The WA Space Centre, located 40 km from Mingenew and 400 km from Perth in the 114 hectare satellite park designated by the Australian Communications and Media Authority (ACMA), is in the radio quiet zone.
It is owned and operated by Space Australia, a subsidiary company of the Swedish Space Corporation (SSC), which invested $8 million in the project.
The radio quiet zone is an area in the Mid-West protected by federal legislation that prevents the further introduction of sources of radiowave activity and emission such as electronics.
This prevents any interference occurring when telescopes like those at the Murchison Radio-astronomy Observatory attempt to pick up radiowave activity from outer space that is hard to detect.
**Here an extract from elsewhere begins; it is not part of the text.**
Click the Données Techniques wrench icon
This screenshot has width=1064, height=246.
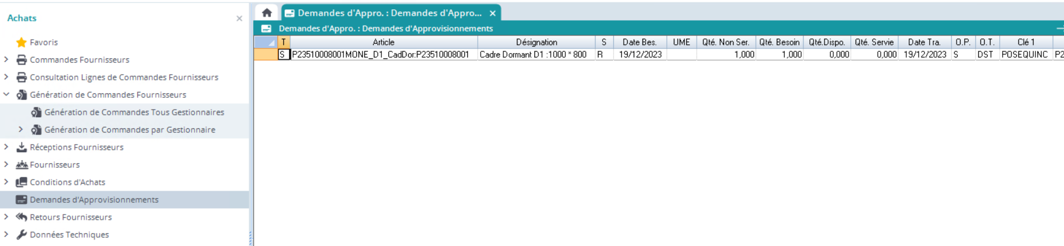22,234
"The pristine environment in Australia's mid-west is ideal for radio astronomy due to the lack of any man-made radio signals that could drown out the faint radio sources we're looking for in the sky” Director of the International Centre for Radio Astronomy Research Professor Peter Quinn says.
“To protect this one-of-a-kind location the Federal and State Governments have set up a radio-quiet zone to ensure any activity in the region works within the requirements for radio astronomy”, he says.
The SSC is the largest commercial operator of satellite tracking ground station facilities.
The State Government hopes to attract interest from China, Norway’s KSAT, Japan’s JAXA, the European Space Agency and the United States’ NASA and Intelsat in creating additional facilities on the site.
Ground stations have already been created by the SSC’s other subsidiary company, Universal Space Network, and NASA while Geosciences Australia has constructed a Moblas laser ranging facility and the University of Tasmania, a radio telescope.
The Industry, Science and Innovation Division of the WA Department of Commerce confirmed Chinese interest.
“An agreement with China is already in place in preparation for China’s launch of two modules for the International Space Station” Industry, Science and Innovation Division spokesperson says.
Current facilities include the Murchison Radio-astronomy Observatory where Horizon Power recently built a Faraday cage to enclose the power plant that supplies the facility and prevent the data from radio interference.
Data from the facility is sent via fibre optic cable in Geraldton to the Pawsey High Performance Computing Centre in Perth for analysis.